Is Intel still making GPUs? I have heard so many conflicting things about will they/won't they stay in the market.
I would like one for the vram but I am sure they will be unobtainable after the initial stock sells out as I assume they were produced before the RAM prices went up.
It should be possible to use the VRAM as extra swap space, when you're not using it for AI or gaming or anything else. 32GB is already more than a lot of computers have as just regular RAM, even sufficient to hold an OS installation:
https://www.tomshardware.com/news/lightweight-windows-11-run...
It is weird that the reviewer does not mention RTX PRO 6000 96GB, but mentioned RTX PRO 5000 72GB. 72GB RTX PRO 5000 is a special order, and much less people are aware of it. RTX PRO 6000 is known by mostly everyone in the LLM world.
I cannot understand why would a tech reviewer do that.
How should I update my simplistic understanding that decode is bw-bound with these results that show the B70 decoding faster than a 4090 (about 50% more bw)?
Can you use those AI cards for gaming too?
Or the makers intentionally nerf them, in order to better segment the markets/product lines?
$950 for 23TF fp32? Have GPU performance grew in past 5-10 years at all?
Can we not have a PCIe card that's ASIC (and isn't GPU) with even DDR 4 or DDR 5 memory (Let's say 128 GB) onboard and being able to shove four of them on a consumer grade motherboard and then being utilized in parallel?
Noob question.
These seem amazing for hobbyist, but that TDP given the perf might be an issue deploying a lot of them
It looks like, if one can afford it, the R9700 is worth the extra money.
I read that Intel is getting out of the dGPU space, but then again, their iGPUs are really getting good. I can't understand why they'd give up the space when the AI market is so insane.
Why are they still using their old Xe2/Battlemage architecture rather than their new Xe3/Celestial? They already used it in their Panther Lake chipset.
From what I've read the Intel drivers are terrible and holding back using them for LLMs.
this review was essentially pointless, they reviewed the card for a ton of workloads nobody in their right mind would pick it for, and left out the only use case where it makes sense. great job?
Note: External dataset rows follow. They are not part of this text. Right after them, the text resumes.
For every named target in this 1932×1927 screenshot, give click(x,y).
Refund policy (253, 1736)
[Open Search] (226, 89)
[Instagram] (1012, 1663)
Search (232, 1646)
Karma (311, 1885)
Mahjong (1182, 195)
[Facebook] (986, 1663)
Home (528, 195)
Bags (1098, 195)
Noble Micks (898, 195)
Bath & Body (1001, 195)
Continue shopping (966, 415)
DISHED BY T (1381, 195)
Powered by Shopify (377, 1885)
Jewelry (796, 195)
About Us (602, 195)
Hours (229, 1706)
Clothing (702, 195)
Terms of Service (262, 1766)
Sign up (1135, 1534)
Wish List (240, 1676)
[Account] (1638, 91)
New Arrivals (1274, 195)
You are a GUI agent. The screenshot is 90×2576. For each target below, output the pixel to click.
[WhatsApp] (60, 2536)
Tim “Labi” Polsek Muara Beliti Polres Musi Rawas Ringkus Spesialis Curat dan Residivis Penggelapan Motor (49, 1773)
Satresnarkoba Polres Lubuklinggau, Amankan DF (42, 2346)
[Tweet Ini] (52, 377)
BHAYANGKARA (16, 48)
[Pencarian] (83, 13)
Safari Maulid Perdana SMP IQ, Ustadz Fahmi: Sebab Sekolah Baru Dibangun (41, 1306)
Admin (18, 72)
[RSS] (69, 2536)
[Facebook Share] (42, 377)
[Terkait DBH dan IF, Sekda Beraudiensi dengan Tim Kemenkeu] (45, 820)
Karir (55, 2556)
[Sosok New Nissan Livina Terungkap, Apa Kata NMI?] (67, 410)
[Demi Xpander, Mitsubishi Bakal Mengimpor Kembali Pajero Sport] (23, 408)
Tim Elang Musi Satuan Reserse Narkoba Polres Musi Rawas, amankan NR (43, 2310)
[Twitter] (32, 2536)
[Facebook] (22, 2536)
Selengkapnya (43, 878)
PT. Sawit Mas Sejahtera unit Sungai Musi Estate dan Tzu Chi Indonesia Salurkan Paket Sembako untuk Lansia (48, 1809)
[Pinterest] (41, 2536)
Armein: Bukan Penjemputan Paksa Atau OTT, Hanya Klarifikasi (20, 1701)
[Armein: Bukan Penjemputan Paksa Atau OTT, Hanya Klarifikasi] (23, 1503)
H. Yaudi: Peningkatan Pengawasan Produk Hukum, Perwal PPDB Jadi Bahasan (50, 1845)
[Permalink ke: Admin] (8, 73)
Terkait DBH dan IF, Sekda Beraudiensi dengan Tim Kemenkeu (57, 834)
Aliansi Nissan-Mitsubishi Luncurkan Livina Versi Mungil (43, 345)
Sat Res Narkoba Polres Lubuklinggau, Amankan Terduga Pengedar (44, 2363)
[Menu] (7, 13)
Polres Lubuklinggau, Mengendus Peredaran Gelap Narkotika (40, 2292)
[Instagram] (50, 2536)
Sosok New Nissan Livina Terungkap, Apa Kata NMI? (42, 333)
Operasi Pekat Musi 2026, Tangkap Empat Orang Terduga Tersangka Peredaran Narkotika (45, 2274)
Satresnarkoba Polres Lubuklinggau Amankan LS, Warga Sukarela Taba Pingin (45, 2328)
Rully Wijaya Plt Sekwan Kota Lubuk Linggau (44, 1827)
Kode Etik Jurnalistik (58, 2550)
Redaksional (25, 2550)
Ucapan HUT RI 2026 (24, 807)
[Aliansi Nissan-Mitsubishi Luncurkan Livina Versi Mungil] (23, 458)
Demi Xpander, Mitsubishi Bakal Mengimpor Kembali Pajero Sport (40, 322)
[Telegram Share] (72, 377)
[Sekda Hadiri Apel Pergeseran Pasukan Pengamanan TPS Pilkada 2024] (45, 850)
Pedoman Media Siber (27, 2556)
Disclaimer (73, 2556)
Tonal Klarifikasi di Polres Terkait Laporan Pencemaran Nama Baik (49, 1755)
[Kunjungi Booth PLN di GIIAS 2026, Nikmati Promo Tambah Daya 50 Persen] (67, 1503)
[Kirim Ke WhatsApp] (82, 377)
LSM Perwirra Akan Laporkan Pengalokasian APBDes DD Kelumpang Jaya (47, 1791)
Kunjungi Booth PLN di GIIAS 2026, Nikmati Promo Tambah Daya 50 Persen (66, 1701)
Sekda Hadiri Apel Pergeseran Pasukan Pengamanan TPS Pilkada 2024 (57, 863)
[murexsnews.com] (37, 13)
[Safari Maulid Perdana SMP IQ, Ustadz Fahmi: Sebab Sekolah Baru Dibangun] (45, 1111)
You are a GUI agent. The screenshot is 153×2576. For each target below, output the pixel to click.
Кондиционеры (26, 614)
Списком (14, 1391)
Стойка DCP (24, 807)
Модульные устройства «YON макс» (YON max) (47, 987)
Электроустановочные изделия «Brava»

There's a tradeoff between dense models and MoEs on memory usage vs. compute for the same quality.
For example, Qwen3.5 27B and Qwen3.5 122B A10B have similar average performance across benchmarks. The 122B is much faster to run than the 27B (generates more tokens at the same compute). The 27B, on the other hand, uses ~4x less VRAM at low context lengths (less difference at high context lengths).
Right now, different hardware seems to be suited to different points in the dense vs. MoE balance. On one extreme is hardware like the DGX Spark and Strix Halo which have a lot of memory compared to compute performance and memory bandwidth, and are best-suited for MoE workflows. On the other extreme you have cards like RTX 5090 which have very high performance for the price but rather little memory, and is best suited for dense models.
The Arc Pro B70 seems to be the awkward middle. With 1-2 of these, you can run a ~30B dense model slowly, probably not fast enough to be useful interactively (you'd probably need a 5090 or 2x 3090 for that). Or, you can run a MoE model at high throughput, but probably not enough quality to support agentic workflows that actually use your throughput.